Charlie - for some reason I can not connect to the discussion we were having on Valsalve Manoeuvre… Please Help
Your quote…
Charlie I am sorry to keep bothering you on this. If you would like to email me personally please feel free. coach_luc@hotmail.com
Trying to get clarification
In Brent McFarlane’s book The Science of Hurdling and Speed 4th Edition he states that an IN is " 100% intensity … with the breath held" and an OUT is “maintenance or recharging while exhaling” - He has specific distances for each phase of the race model and phase of training year.
Example
PRE COMPETITIVE
Ins 15m
Outs 15m
PEAK SEASON
Ins 20m
Outs 5m
Charlie you state that an IN (Hold breath) starting at set command. Then immediately start exhaling slowly. Is this then considered an out?

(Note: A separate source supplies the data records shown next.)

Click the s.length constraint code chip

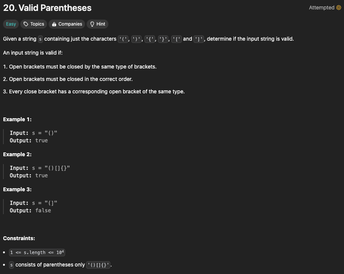pos(37,252)
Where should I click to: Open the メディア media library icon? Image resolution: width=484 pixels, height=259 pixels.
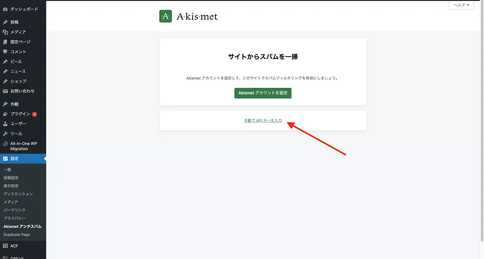point(5,32)
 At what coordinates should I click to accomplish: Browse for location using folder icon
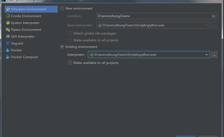(214, 16)
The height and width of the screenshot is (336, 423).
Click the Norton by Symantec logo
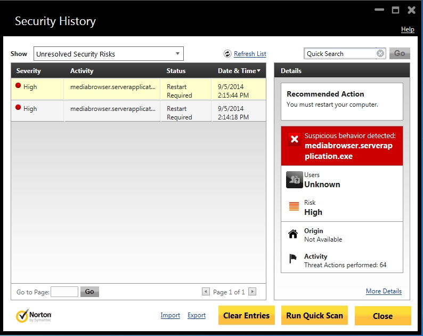(34, 316)
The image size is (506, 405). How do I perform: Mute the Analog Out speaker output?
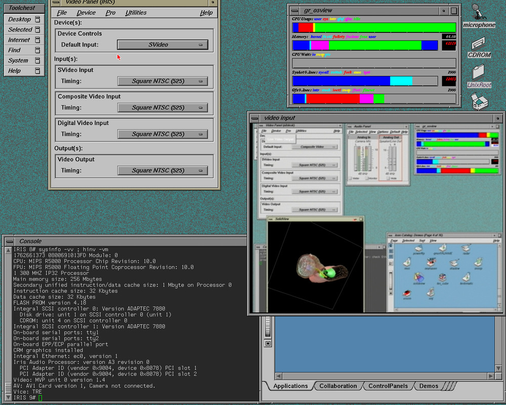389,178
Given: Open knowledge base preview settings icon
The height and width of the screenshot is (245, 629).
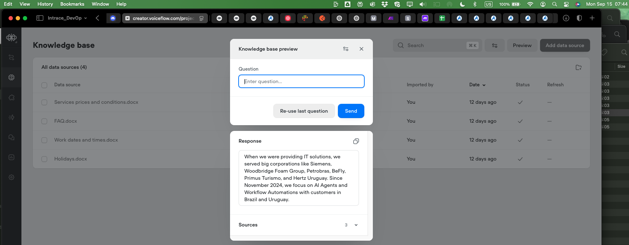Looking at the screenshot, I should [x=346, y=49].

I was under impression IN was inhalation and out was Exhalation.
I am so confused and don’t want to be teaching in correct breathing, I want to limit the amount of mistakes as much as possible
“Set”>>Breathing IN (Inhale). By holding your breath here, it just means don’t breathe out anymore.
“BANG”>>Breathe out. This should take you to about 30m as Charlie says.
To coach this is a bit trickey cause athletes tend to forget to breathe in at 30m that they start to sag like a ballon that has been untied and left to fly around for a couple seconds and then falls flat to the ground. (Good analogy Herb! Why thank-you.).
Charlie give a good drill for this where the athlete stands with their arms hanging down and then they react to the sound and fire their arms (without moving their legs), and breathe out on the sound. What happens afterwards with breathing in a race should come naturally. I would have them focus on “stepping over”, or something else to get their minds off breathing after the gun goes off.
Once the first breath is over with you don’t concentrate on the breathing. That will just happen naturally. If you are having problems with athletes forgetting to breath you could just set up a cone at say 30m and prompt them to perform another action at this point (perhaps just maintain speed or check relaxation), to shift the focus of the drill.
If you really want to emphasise the above breathing pattern perhaps you could incorporate it into the split runs in a short to long SE workout in SPP1? This would be from a falling start not from blocks however. There are hundreds of possabilities.
The Quote has it ass-backwards! Blowing out under extreme pressure (not letting the air out except very slowly) raises the temporal bp and allows more force. This isn’t complicated - it’s just like weights. Forget about precise phases, just do it naturally. Because you’re resisting the release of the air, the out part consumes most of the race time (usually 3 x in the 100, with two brief inhales.)
Hey guys thank you very much - I am very upset that I have been doing this worng for so many years and excited about the gains the athletes will receive from doing it properly.
Have any of the high end coaches here ever confront Brent McFarlane on that issue?